[Source records]
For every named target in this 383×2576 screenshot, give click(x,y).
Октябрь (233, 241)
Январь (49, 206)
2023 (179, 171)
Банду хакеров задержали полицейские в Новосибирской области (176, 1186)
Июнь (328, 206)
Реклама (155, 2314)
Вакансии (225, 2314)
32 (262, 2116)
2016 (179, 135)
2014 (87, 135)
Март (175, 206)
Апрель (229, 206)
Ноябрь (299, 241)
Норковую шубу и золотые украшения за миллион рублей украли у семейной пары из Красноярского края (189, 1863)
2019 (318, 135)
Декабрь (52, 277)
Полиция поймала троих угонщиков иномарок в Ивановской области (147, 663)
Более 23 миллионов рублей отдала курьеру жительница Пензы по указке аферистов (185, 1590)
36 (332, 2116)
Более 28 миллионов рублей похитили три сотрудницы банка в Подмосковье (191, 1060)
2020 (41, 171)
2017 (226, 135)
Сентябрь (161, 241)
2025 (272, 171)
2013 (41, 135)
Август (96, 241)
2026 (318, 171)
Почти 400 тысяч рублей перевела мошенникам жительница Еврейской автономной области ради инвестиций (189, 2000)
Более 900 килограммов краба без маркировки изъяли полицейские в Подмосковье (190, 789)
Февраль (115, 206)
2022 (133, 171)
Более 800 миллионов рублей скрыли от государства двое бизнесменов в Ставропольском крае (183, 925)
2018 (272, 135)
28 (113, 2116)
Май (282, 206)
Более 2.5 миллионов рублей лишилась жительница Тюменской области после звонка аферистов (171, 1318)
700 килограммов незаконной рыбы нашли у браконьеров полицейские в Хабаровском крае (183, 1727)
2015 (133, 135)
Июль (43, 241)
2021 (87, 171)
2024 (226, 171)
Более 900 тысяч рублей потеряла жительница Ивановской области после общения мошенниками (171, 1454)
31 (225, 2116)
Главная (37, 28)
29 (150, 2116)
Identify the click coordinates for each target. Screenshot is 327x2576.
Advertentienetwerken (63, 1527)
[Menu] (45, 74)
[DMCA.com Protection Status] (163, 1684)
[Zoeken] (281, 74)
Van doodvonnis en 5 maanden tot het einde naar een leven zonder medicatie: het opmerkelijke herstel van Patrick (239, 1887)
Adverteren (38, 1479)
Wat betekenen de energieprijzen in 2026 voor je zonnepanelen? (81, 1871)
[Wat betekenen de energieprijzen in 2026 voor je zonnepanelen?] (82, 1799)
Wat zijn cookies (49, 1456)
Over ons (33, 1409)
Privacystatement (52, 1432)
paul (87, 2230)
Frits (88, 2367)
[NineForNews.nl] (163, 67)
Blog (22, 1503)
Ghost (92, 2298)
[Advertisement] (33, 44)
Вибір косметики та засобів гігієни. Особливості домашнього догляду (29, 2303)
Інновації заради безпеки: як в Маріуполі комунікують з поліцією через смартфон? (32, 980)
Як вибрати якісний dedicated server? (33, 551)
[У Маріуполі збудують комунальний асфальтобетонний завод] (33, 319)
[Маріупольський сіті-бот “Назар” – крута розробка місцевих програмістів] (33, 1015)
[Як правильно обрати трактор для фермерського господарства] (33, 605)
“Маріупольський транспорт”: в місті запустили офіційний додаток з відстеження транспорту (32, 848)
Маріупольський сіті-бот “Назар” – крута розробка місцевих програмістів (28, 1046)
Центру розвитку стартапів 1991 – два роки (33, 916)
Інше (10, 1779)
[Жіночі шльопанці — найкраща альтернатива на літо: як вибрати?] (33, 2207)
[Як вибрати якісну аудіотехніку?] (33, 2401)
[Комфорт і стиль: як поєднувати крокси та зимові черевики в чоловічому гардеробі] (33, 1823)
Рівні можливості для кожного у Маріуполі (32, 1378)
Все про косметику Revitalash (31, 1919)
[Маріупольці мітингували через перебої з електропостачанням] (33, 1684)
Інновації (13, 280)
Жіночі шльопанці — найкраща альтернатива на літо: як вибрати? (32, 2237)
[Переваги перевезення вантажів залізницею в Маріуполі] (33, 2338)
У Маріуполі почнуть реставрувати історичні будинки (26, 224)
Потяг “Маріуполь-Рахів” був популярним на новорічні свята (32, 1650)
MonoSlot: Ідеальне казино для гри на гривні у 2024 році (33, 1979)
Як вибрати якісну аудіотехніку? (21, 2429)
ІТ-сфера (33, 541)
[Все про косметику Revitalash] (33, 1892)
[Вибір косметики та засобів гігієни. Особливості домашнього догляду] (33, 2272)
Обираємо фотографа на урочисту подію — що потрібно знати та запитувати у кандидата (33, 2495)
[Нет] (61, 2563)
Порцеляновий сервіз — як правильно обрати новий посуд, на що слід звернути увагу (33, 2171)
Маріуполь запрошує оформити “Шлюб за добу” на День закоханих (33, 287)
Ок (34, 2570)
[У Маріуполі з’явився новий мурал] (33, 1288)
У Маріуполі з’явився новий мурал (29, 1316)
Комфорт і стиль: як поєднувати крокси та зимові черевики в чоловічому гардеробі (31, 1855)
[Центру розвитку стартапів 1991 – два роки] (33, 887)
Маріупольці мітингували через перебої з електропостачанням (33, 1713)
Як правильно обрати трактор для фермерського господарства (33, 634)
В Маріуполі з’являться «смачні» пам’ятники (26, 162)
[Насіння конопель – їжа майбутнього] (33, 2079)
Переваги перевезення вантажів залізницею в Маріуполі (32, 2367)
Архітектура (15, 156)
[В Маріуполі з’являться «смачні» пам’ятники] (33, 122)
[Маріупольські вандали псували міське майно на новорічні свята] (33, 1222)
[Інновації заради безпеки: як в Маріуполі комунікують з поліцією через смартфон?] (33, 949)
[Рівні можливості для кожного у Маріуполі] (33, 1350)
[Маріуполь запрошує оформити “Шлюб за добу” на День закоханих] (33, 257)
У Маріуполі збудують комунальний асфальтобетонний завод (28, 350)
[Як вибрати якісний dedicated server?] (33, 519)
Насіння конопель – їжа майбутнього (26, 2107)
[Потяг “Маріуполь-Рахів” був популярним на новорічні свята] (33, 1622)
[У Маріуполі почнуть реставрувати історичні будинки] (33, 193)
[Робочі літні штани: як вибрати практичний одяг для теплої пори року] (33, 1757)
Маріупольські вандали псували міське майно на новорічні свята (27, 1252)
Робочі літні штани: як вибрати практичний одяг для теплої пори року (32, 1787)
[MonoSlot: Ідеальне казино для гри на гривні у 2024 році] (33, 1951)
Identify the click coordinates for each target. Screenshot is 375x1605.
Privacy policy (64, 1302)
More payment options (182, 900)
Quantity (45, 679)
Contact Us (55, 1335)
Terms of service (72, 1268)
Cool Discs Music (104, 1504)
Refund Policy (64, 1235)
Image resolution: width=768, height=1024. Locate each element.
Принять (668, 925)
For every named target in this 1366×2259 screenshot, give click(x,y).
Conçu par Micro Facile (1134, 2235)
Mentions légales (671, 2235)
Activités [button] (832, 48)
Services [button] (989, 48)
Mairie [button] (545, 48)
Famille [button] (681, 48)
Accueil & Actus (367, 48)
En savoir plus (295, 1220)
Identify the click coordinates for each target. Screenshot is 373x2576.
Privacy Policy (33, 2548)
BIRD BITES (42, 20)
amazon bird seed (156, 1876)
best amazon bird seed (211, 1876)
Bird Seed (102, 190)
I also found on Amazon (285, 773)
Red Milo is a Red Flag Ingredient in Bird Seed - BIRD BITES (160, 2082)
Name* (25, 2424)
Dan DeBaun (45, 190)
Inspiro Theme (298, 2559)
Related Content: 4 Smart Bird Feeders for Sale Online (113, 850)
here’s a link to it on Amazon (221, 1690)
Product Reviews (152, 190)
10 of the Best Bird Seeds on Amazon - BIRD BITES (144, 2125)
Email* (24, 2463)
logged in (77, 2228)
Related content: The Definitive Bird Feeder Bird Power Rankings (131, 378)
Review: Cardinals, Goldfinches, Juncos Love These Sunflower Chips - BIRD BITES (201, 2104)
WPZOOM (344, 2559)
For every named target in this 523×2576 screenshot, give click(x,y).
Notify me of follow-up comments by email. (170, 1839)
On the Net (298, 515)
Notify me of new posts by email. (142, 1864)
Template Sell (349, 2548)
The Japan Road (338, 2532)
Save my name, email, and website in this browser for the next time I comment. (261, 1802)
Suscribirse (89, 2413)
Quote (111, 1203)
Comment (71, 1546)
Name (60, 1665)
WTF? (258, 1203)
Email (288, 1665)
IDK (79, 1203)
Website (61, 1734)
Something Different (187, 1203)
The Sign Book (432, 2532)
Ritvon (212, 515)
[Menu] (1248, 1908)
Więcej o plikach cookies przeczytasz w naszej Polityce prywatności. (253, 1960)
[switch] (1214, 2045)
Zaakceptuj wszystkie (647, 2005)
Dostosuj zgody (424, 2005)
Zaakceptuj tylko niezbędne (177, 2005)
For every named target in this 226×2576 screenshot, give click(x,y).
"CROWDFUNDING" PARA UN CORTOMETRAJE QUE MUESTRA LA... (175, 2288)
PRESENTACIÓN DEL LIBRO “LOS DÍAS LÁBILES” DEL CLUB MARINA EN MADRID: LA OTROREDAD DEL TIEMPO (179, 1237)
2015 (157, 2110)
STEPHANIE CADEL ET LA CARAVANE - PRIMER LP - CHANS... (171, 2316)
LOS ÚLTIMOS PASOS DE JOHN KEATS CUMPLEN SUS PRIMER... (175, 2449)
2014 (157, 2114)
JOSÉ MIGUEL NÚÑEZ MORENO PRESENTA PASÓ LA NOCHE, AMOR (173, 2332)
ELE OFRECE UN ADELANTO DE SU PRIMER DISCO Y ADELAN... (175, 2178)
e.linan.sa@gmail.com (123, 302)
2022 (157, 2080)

▸ **PROBLEM DETAILS**: Look above for the line containing "Frits (88, 2367)" and the line containing "[Як вибрати якісну аудіотехніку?] (33, 2401)". Transcribe both, with the lines between them, exactly.

▸ **SOLUTION FOR THIS TASK**:
Frits (88, 2367)
[NineForNews.nl] (163, 67)
Blog (22, 1503)
Ghost (92, 2298)
[Advertisement] (33, 44)
Вибір косметики та засобів гігієни. Особливості домашнього догляду (29, 2303)
Інновації заради безпеки: як в Маріуполі комунікують з поліцією через смартфон? (32, 980)
Як вибрати якісний dedicated server? (33, 551)
[У Маріуполі збудують комунальний асфальтобетонний завод] (33, 319)
[Маріупольський сіті-бот “Назар” – крута розробка місцевих програмістів] (33, 1015)
[Як правильно обрати трактор для фермерського господарства] (33, 605)
“Маріупольський транспорт”: в місті запустили офіційний додаток з відстеження транспорту (32, 848)
Маріупольський сіті-бот “Назар” – крута розробка місцевих програмістів (28, 1046)
Центру розвитку стартапів 1991 – два роки (33, 916)
Інше (10, 1779)
[Жіночі шльопанці — найкраща альтернатива на літо: як вибрати?] (33, 2207)
[Як вибрати якісну аудіотехніку?] (33, 2401)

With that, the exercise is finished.